Concepts
Concepts
Section titled “Concepts”Tandem coordinates project work through plain files and explicit lifecycle states.
Workspace
Section titled “Workspace”A Tandem workspace stores coordination data in .tandem/ inside a repository. Active work lives in .tandem/board/, completed work lives in .tandem/logs/, and per-actor .tandem/events/<actor_id>.jsonl logs record a lightweight audit trail while legacy .tandem/events.jsonl remains readable during transition.
Work documents
Section titled “Work documents”Each active task or decision is a Markdown document with YAML frontmatter. Markdown stays readable in any editor while Tandem tools provide structured views and safe mutations.
An epic is a convention on a normal task, not a separate protocol object. Mark a grouping task with type: task and kind: epic, then create child tasks with parentId pointing at the epic. Use references for loose related context such as decisions, sibling tasks, or completed logs.
Epics complete through the normal task completion/archive flow after their children are done, canceled, or intentionally superseded. Do not create type: epic, ADR-style epic records, or a special done state.
Decisions
Section titled “Decisions”Decision documents are durable project, product, or architecture records. They are ADR-compatible by convention: keep type: decision, use optional record metadata such as status, date, deciders, supersedes, and supersededBy, and put ADR sections like Status, Context, Decision, Consequences, and Supersession in the Markdown body. Do not create a separate ADR type or decision workflow state.

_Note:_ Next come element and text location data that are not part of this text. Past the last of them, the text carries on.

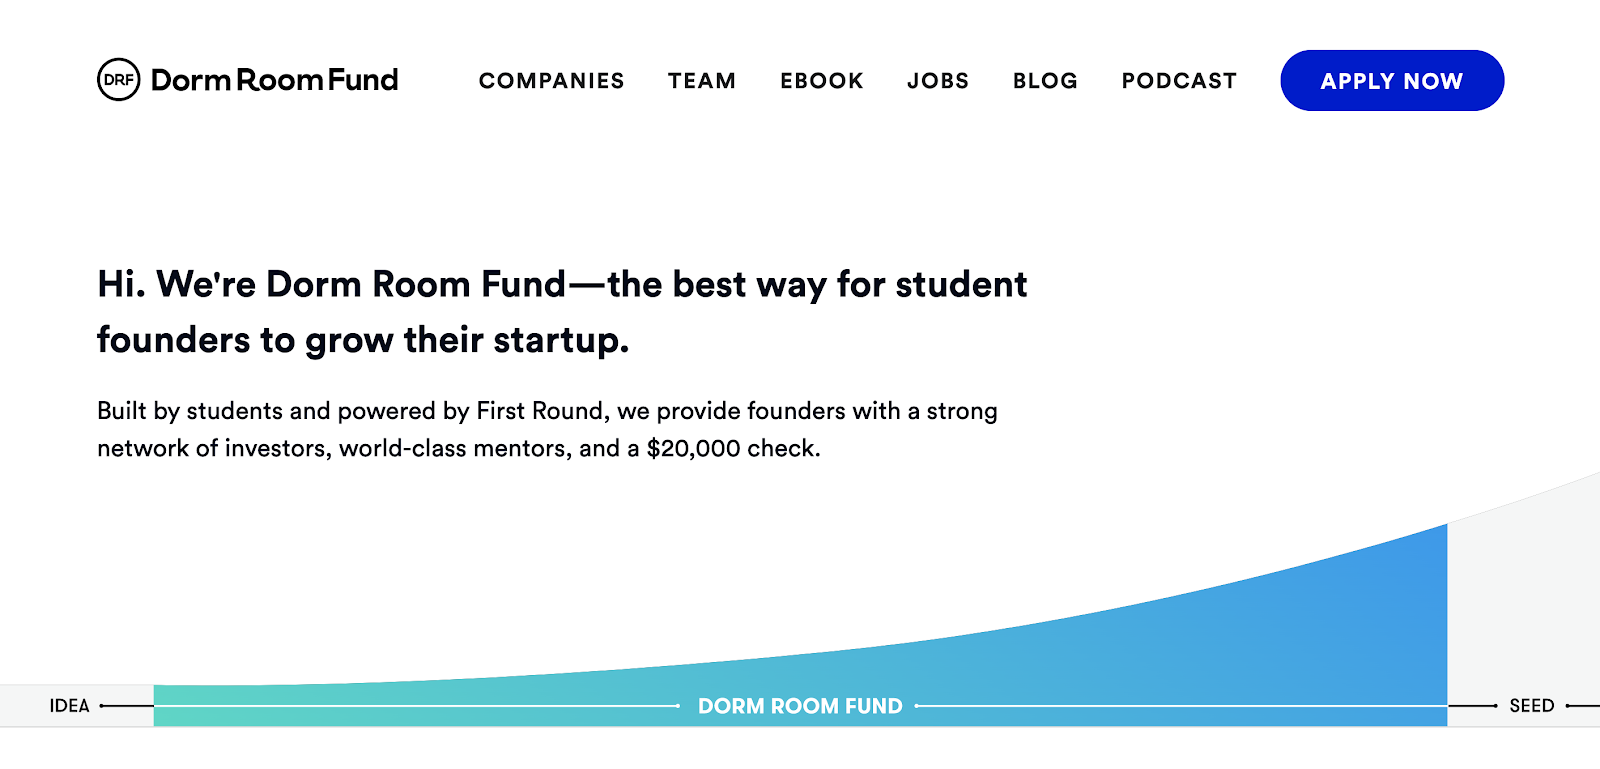Image resolution: width=1600 pixels, height=769 pixels.
Task: Click the white line left of DORM ROOM FUND
Action: tap(417, 706)
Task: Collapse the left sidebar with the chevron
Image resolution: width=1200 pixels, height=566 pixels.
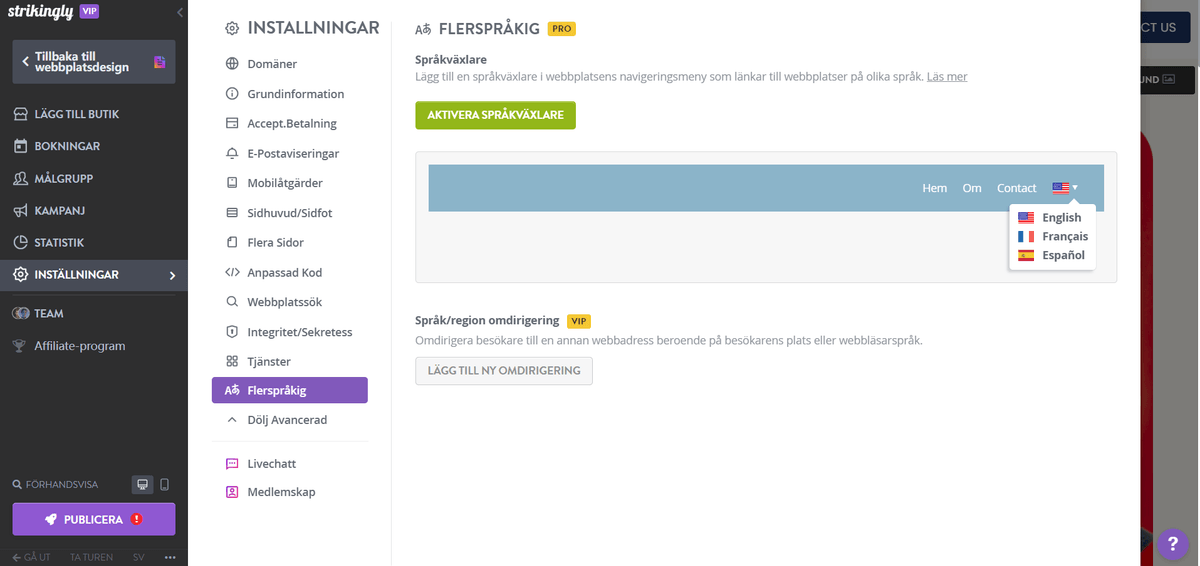Action: coord(179,13)
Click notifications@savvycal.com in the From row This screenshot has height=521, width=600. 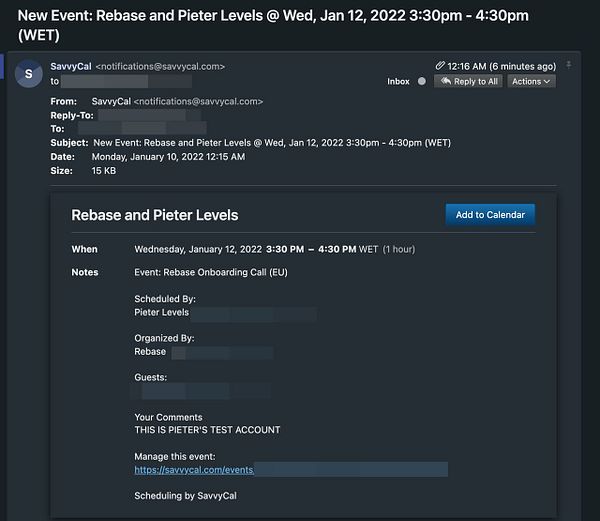point(198,101)
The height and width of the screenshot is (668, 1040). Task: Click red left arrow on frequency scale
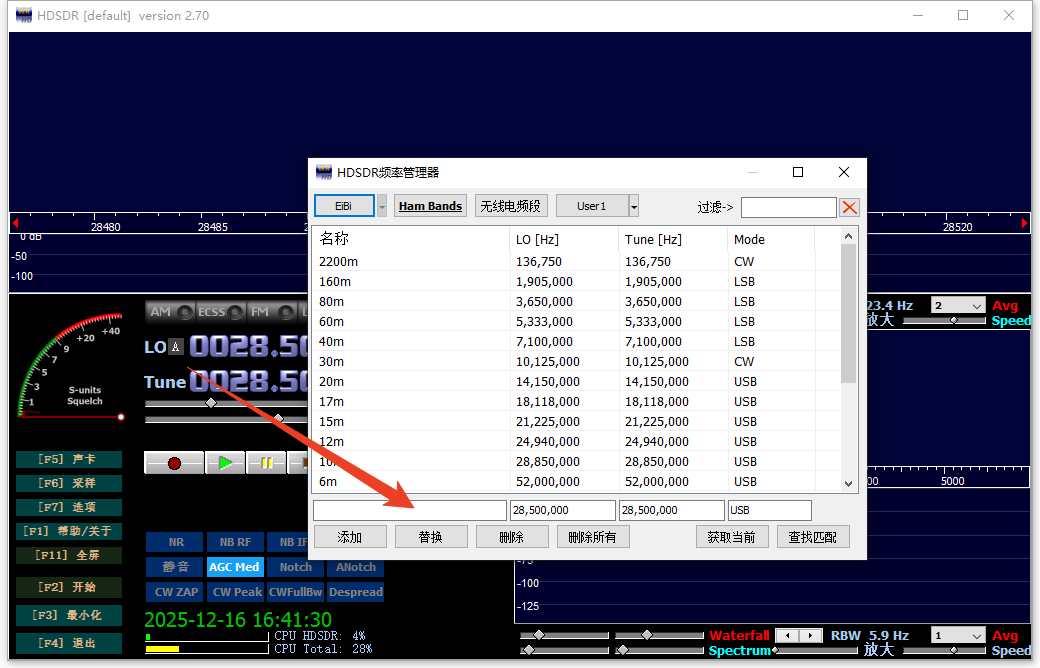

Task workflow uses state values. The default active states are todo, in-progress, and validation. Completion archives a task into logs instead of moving it to a permanent done column.
Accord
Section titled “Accord”An accord is the explicit work agreement for a task. Its statuses include ready, claimed, delivered, accepted, rework, failed, and blocked.
Validation and review
Section titled “Validation and review”Tandem keeps human workflow state, accord status, and validation/review metadata separate so agents can deliver work without pretending human review has happened.
Completed logs are first-class project history. They preserve the task body, completion summary, validation notes, and relevant metadata for future search and audit.